I could see the light of the ball glowing up through my hand illuminating veins. Then we heard a noise that I instantly recognised. It was that hideous potato head cackle. We turned and looked at the wall behind us and slowly an image began to materialize.
It was the potato head that had me strapped down on the spaceship. It had its hand on an identical ball and I could feel its little mind control fireflies starting to enter my mind. The potato head was fixed on me. Where was it projecting from? Another time or dimension?
“Glenda, Effie” I shrieked. “It’s got control over me. It survived and it’s coming for me.”
“Where are you?” it demanded.
Effie grabbed my hand and tried to yank it off the ball. “It’s stuck Brenda, I can’t get it off!”
I clamped my mouth shut. I instantly knew what it was attempting to do. If the ball could travel into my past, then surely it could also travel back the other way to my future. One timeline with multiple doors along the route. And like I discovered, a door could be stepped through both ways.
The fireflies were fizzing around my head, focusing in on a tiny part of my mind. I couldn’t keep the door closed any longer, catching me on the hop like it did.
“The date is twenty-six of February in the year two thousand and sixteen,” I cried out. “The location is Whitby in the North East of England.”
The potato head let out a hideous cackle of delight in response.
I said, “They’re locking onto the ball as a beacon. They’re trying to open a door which leads straight back to Earth!”

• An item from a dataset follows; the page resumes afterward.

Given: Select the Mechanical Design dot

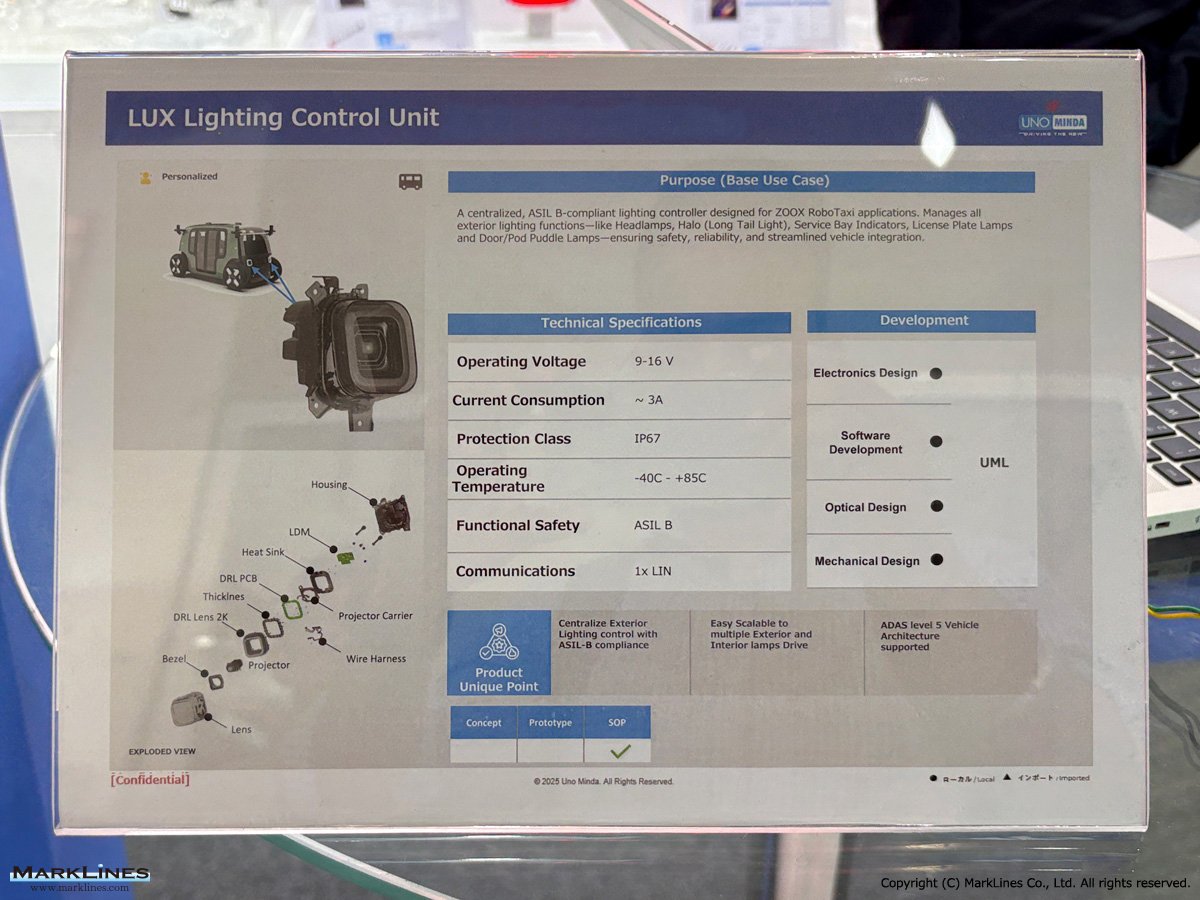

Glenda yelled out for her boys but they’d disappeared. Then Chris appeared in the doorway; just as I felt a hot surge of heat from the ball and my hand shot straight off. The ball spun wildly on the spot and then actually hovered for a few seconds before shooting straight-up through Glenda’s dressing room ceiling sending down a shower of cakey plaster. A cold shot of air came rushing down to meet us.
We ran out into the cold night. There was the ball high above the Pavilion spinning like a little moon in the black starry sky. Behind it the black sky was starting to recede like an ink blot spreading on paper and we could see another sky through the opening aperture, all flaming red like hot chilli soup, with objects hovering on the brink waiting to come in. Glenda’s crystal ball was beckoning in a flotilla of alien ships.
“What are we going to do?” cried Effie, her hair wind whipped and trench coat flapping.
“I don’t know,” I said. “I can feel them celebrating and whooping with glee. They’ve been waiting for this moment for decades. Hiding out there somewhere. They escaped the Clackers attack and now I’ve let them back in.”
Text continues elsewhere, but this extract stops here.